Si “lo personal es político”, entonces acordemos también que la intimidad es estilo; en el sentido de que allí expresamos rasgos distintivos, decisiones autónomas, modales liberados de la norma social. Muchas veces Mon Laferte se ha mostrado como una figura reveladora y atrevida, de gestos rotundamente personales y manifiestos convencidos, pero da la impresión de que nunca un disco suyo había sido tan íntimo como el nuevo Autopoiética. Escucharlo es asomarse a espacios reservados, y que como tales son a veces fascinantes y a veces rudos. Rara vez la franqueza es amable.
Hay aquí canciones provocadoras, otras vengativas; de romanticismo impúdico y autoafirmación soberbia. Se bailan, se escuchan con asombro, se corean con empatía; entendemos que en el lugar desde el que surgen no cabe la mentira estratégica.
A diferencia de la política profesional, que estandariza mensajes aspirando a una seducción pasajera, la música puede permitirse ser disruptiva, y desde la confianza en el propio talento apostar a una conquista menos rápida pero más profunda.
“Honestamente, me da igual si te quedas o te vas. / A mí la vida me ha enseñado a estar bien, sola”, advierte el estribillo de Amantes suicidas; orgullo puro y duro de una mujer que no puede esperar a un amante indeciso, tal como con la amenaza categórica que luego levanta Pornocracia, una canción de intensidad nivel-Rocío Jurado (aunque es improbable que la española hubiese hablado de “mi cara de vulgaridad”): “No hay nadie que te pueda dar lo que te di: / me vas a recordar”.

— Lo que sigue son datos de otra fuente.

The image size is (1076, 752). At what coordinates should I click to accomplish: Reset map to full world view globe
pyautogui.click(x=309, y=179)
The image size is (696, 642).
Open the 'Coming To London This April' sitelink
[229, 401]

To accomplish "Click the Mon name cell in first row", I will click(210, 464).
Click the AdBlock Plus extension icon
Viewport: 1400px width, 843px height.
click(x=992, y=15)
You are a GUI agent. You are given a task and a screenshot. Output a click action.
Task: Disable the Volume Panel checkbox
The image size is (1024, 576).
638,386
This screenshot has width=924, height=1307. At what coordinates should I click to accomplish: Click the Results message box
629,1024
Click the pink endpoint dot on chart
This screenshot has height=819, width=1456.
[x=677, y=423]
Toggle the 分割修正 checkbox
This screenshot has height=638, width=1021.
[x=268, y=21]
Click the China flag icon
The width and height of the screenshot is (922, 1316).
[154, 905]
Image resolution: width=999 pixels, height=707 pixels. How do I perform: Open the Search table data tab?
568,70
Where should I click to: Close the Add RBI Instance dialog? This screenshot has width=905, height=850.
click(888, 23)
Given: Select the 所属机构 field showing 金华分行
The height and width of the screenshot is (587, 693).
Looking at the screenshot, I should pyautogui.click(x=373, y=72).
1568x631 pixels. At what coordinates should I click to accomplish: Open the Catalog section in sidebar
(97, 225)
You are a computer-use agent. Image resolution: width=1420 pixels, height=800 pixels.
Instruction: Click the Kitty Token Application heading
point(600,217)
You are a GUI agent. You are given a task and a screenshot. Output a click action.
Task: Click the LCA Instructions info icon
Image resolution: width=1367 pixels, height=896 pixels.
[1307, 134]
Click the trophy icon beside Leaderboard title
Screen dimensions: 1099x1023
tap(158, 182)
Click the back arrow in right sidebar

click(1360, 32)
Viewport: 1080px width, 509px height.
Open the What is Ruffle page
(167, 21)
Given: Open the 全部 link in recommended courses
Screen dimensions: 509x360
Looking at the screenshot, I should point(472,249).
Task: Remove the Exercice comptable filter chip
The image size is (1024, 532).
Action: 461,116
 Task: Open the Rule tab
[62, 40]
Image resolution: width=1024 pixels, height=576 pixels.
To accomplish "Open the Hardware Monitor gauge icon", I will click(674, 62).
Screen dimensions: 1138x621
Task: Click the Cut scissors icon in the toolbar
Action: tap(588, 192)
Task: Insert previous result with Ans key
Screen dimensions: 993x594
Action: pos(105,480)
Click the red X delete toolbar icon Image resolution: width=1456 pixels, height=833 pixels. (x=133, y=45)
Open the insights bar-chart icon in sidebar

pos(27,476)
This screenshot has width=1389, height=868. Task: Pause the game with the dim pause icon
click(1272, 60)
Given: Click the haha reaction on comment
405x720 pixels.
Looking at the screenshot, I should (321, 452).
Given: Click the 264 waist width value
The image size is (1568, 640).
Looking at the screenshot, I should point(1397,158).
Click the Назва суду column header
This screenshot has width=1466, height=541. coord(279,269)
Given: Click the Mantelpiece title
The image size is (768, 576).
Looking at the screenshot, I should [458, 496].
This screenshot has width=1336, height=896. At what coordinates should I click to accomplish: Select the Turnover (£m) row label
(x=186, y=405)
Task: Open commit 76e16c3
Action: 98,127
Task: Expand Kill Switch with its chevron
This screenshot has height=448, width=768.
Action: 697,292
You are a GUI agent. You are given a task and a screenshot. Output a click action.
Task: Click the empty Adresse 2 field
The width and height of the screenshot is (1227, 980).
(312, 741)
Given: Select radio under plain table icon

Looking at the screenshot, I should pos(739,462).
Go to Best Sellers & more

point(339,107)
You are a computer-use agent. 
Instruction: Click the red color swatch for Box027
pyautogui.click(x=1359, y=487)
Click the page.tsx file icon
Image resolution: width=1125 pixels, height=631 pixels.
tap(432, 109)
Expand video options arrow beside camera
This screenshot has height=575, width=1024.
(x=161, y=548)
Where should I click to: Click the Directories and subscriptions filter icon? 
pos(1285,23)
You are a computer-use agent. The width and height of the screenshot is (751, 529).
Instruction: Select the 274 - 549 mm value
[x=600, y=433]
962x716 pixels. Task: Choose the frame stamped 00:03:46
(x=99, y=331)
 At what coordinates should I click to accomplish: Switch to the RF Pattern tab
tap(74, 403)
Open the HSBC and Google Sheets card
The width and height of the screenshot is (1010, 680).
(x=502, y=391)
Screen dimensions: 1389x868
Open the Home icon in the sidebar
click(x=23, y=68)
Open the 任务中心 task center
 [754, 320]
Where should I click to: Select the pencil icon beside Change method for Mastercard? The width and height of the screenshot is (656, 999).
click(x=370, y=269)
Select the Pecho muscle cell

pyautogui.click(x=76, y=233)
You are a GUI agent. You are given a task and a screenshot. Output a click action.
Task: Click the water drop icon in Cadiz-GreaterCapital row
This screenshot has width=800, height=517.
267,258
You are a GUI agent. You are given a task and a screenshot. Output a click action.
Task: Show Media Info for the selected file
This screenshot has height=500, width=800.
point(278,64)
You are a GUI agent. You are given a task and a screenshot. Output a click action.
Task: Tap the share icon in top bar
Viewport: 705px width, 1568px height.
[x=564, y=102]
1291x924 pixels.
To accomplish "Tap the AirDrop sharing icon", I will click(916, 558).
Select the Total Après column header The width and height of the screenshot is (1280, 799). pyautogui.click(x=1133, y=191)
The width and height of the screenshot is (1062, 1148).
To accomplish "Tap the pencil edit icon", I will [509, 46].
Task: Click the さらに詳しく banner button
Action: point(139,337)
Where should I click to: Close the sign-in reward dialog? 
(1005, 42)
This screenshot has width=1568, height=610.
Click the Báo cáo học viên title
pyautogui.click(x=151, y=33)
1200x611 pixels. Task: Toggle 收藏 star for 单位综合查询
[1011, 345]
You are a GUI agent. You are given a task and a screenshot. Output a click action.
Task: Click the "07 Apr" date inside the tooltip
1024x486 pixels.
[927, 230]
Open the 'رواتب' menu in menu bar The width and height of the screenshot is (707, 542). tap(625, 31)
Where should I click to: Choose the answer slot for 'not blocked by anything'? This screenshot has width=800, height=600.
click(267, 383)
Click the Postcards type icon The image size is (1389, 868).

Son versos de verdad: ni quien escucha quiere abandonar la tarea ni resulta fácil de olvidar este disco de constantes quiebres, de brillo caribeño en los arreglos (con seis coproductores en los créditos) y consciente enlace tanto con la tradición popular latinoamericana (salsa, tango, bolero, ranchera, reggaetón) como con la electrónica pop más propositiva. Cama y discoteca; madurez e ilusión; Los Ángeles Negros (ahí está el sampleo a Tanto adiós de NO+SAD) y Portishead.
Son catorce tracks de alta exigencia vocal, que Mon Laferte acomete con carácter convincente, llevando la rienda de una sonoridad que parece entregarse antes a la producción sofisticada que al guitarreo todoterreno. El cierre con Casta diva es por completo inesperado: una cita a la Norma de Bellini (con coro incorporado) en contexto de confesión amorosa desviada hacia un deambow inquietante. Ópera y urbano.
Se repite en otras reseñas sobre este disco lo de una “reinvención” de parte de la más exitosa cantautora chilena de su generación. No hay tal cosa, si se considera que a la viñamarina desde hace mucho que la conocemos en un juego de incesante cambio (personal, musical, estético), capaz de hacer de su mutación identidad. Mejor le calza a este disco el aplauso ante un magnífico ejercicio de libertad.